## What is needed
Pictures aside, reproduce exactly and only the lines below, starting at the one containing "Given: Open the settings gear tab" and ending at the last line.

[Saved data entries]
:::::

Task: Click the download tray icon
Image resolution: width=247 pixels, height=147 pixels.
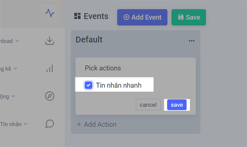Action: coord(50,41)
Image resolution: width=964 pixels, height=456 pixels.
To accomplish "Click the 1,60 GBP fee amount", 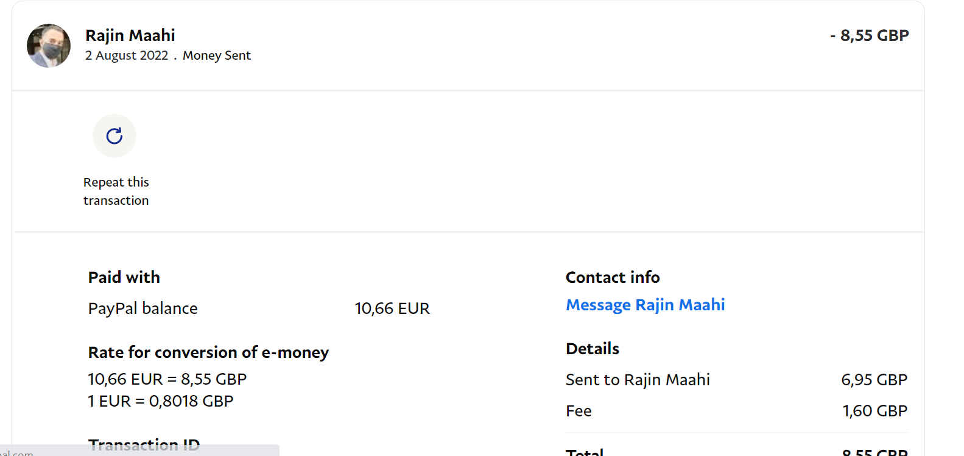I will (874, 411).
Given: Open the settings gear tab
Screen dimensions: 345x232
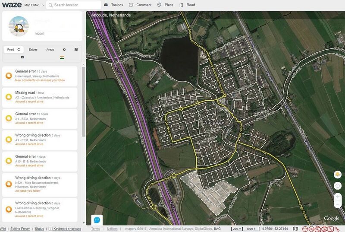Looking at the screenshot, I should point(64,50).
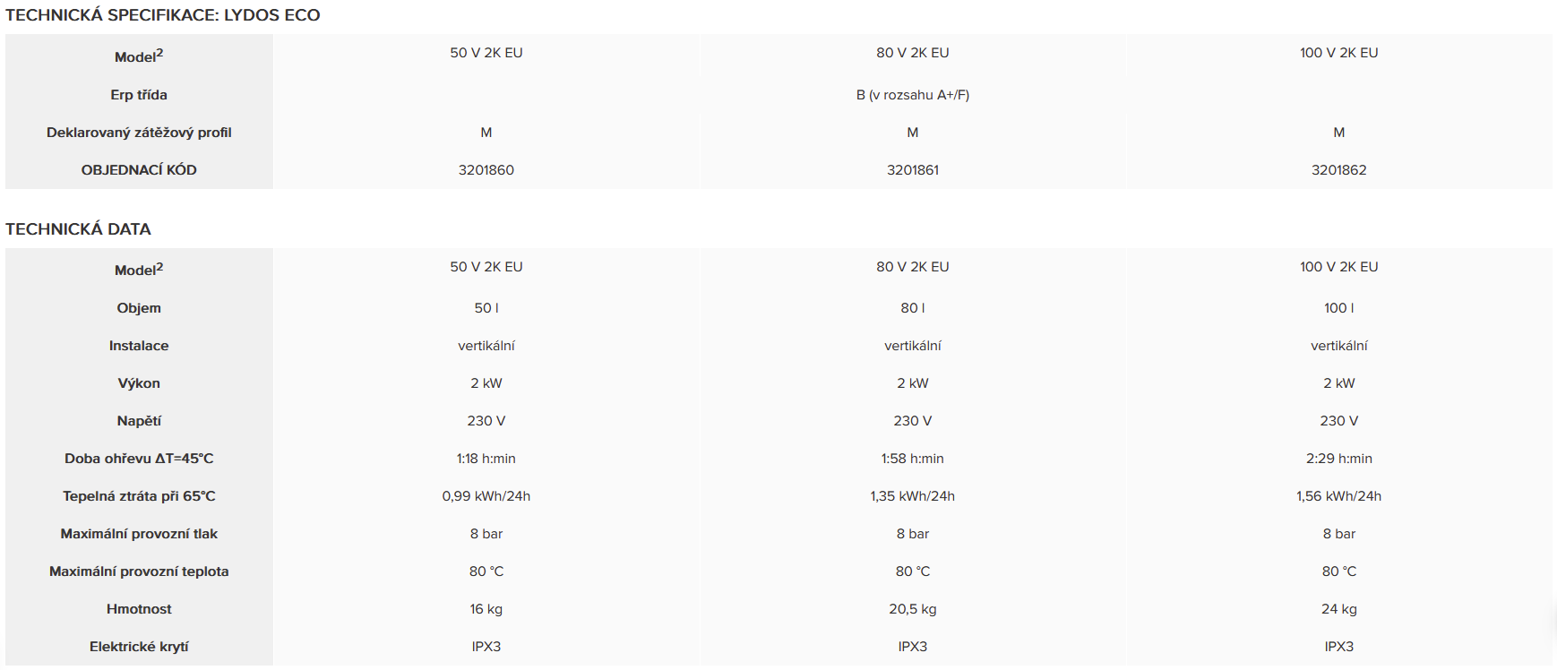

:::::

## Solution to this exercise
Given: Open the settings gear tab
Screen dimensions: 345x232
Looking at the screenshot, I should point(64,50).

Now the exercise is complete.